PROBLEM ::
Please copy each line of the records below that holds the word "accomplish".
BEGIN RECORDS SHOWN
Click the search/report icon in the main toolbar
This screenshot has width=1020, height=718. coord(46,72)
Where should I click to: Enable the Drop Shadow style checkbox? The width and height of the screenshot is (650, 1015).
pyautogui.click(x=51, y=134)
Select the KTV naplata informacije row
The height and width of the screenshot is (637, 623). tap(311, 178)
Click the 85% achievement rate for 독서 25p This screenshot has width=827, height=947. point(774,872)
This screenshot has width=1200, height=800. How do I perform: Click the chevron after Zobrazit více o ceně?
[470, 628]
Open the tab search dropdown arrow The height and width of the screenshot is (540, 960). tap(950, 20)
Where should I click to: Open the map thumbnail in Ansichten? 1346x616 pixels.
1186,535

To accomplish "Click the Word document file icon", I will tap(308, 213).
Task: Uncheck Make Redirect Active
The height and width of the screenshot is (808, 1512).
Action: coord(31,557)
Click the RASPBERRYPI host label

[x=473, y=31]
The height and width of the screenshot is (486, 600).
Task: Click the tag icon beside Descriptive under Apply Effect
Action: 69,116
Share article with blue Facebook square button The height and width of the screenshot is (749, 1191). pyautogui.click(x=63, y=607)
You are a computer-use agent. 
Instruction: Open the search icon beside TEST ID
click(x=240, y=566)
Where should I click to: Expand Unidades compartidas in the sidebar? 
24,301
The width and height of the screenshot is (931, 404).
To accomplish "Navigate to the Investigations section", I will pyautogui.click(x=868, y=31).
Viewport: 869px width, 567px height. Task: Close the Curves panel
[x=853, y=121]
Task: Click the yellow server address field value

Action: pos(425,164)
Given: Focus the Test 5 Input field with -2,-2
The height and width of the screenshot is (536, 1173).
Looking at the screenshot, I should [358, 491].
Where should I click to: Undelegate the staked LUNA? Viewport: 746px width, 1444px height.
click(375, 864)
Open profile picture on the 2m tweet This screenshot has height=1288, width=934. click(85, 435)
END RECORDS SHOWN
ANSWER TO THIS TASK ::
To accomplish "Click the Word document file icon", I will tap(308, 213).
To accomplish "Navigate to the Investigations section", I will pyautogui.click(x=868, y=31).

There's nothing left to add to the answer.